Il Comune deve "dissanguare" le sue casse per coprire il disavanzo dei trasporti. Il bilancio prevede nuovi rincari: entrate da tariffe a quota 418 milioni nel 2015

Atm, un buco da cento milioni: presto l'aumento dei biglietti

Si apre un «buco» da 100 milioni di euro ogni anno nelle casse di Palazzo Marino per coprire il trasporto pubblico gestito da Atm. L'assessore alla Mobilità Pierfrancesco Maran allarga le braccia seduto davanti ai consiglieri nelle commissioni Bilancio e Mobilità del Consiglio comunale. E punta il dito: contro lo Stato - declinato nella Regione - che non versa più quanto faceva un tempo. Risultato: se lo Stato-Regione non farà la sua parte «creando ad esempio un sistema integrato Atm-Trenord», il Comune dovrà rivedere le tariffe. E quindi mettere di nuovo mano nelle tasche dei milanesi che si vedranno aumentare ancora biglietti o abbonamenti. E infatti nel bilancio sotto la voce «proventi da tariffe» dai 301 milioni che figurano nel consuntivo 2011 si passa 334 (consuntivo 2012) che salgono a 376 (proposta 2013) 404 nel 2014 e 418 nel 2015. «Nel 2010 il contratto di servizio per gestire tutte le linee costava 600milioni, e con gli introiti delle tariffe e il contributo statale di 300 milioni si copriva tutto. Nel 2011 il meccanismo si è inceppato.
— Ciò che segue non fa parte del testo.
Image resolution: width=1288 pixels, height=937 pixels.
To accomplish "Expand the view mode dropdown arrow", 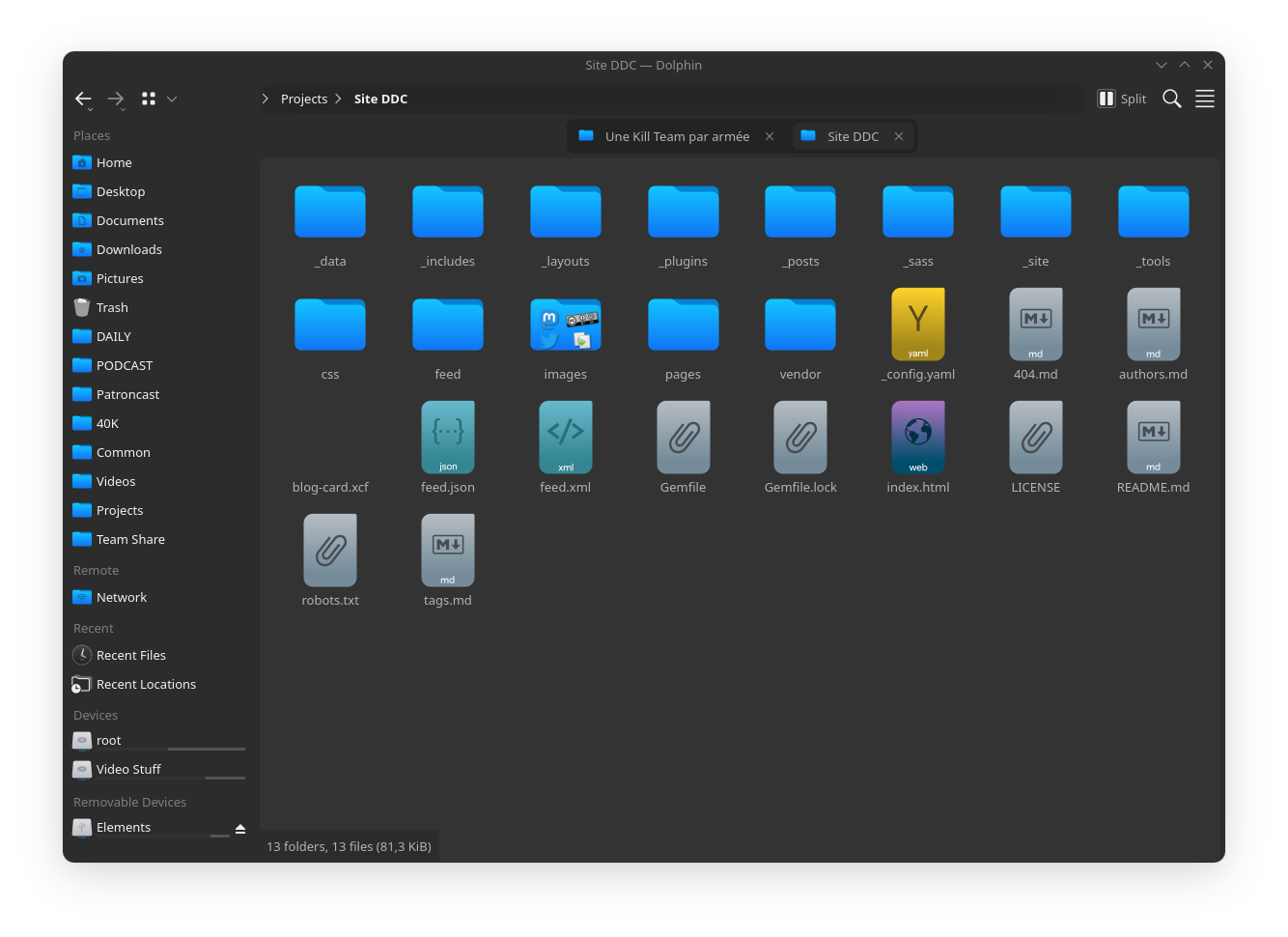I will pos(172,99).
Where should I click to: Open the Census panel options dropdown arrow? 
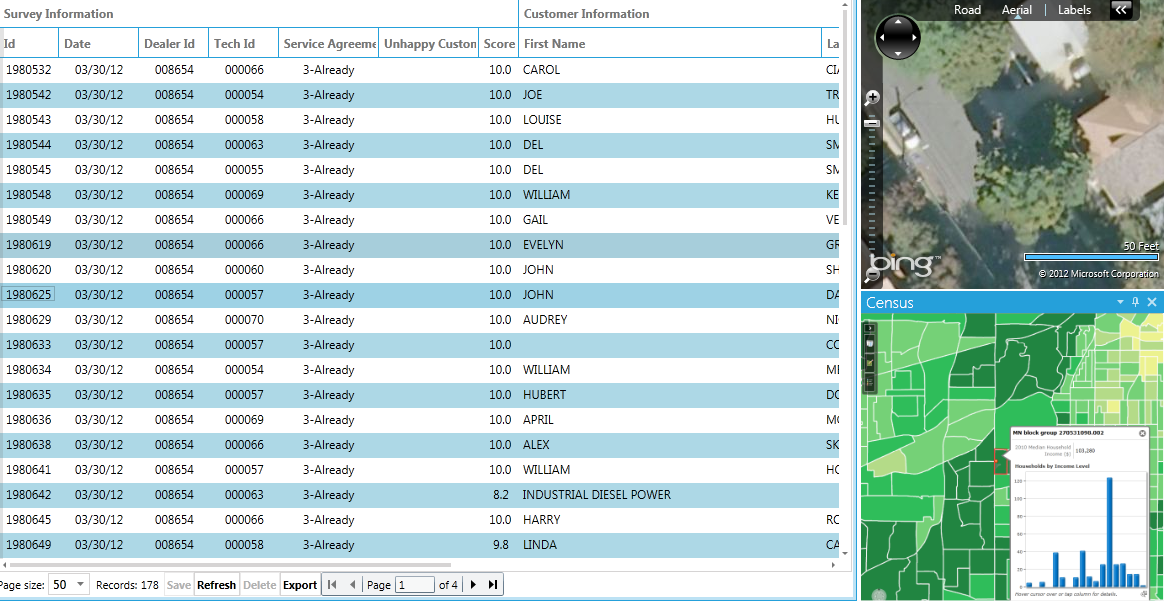coord(1121,302)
Oggi con le nuove tratte della metropolitana fino Comasina e Assago, la M5 costata 39 milioni e l'incremento delle corse attivate con Area C, il trasporto pubblico costa oltre 700 milioni e dallo Stato ne arrivano solo 285. Nel 2013 la differenza fra costi e entrate è di 100 milioni». Un buco che viene coperto per 25 milioni con i proventi di area C (per 15 milioni) con quelli della sosta e con i contributi dal car sharing.
Ma ne ballano ancora 75 milioni che il Comune pensa di pagare con «poste di fiscalità generale». Solo il servizio della M5, ha rimarcato, pesa per 39 milioni di euro. Oggi. «Domani quando aprirà il resto della linea ne costerà 100. Abbiamo indebitato una generazione» e per questo «qualsiasi scelta si faccia per Atm, l'unica cosa che non si può più fare è restare così. Un'azienda con questo budget non sta sul mercato». La gara per la gestione del servizio sarà nel 2017, «bisognerà arrivarci con le spalle forti- ha detto - perché questa volta non sarà una gara “finta“ come nel 2010». La richiesta del Comune da Stato e Regione è «di almeno 40 milioni - ha conteggiato - Abbiamo presentato al governo richiesta per tagliare l'indebitamento: il piano di ammortamento non può essere lasciato sulle spalle dei milanesi». Dalla maggioranza è stata riproposta all'assessore l'ipotesi di allargare Area C. Lo ha rilanciato il radicale Marco Cappato e lo ha ribadito anche Carlo Monguzzi, presidente della commissione mobilità. ma su questo maran ha mantenuto la sua posizione: «Milano non è più tra le 10 città più inquinate. Il problema non è ridurre traffico ma trovare un'alternativa all'uso delle auto». Intanto per quanto riguarda i dati complessivi del bilancio dell'assessorato, la manovra è di un miliardo e 123 milioni, 112 milioni in più rispetto al 2012, anche se le spese ha detto si riducono di 24 milioni.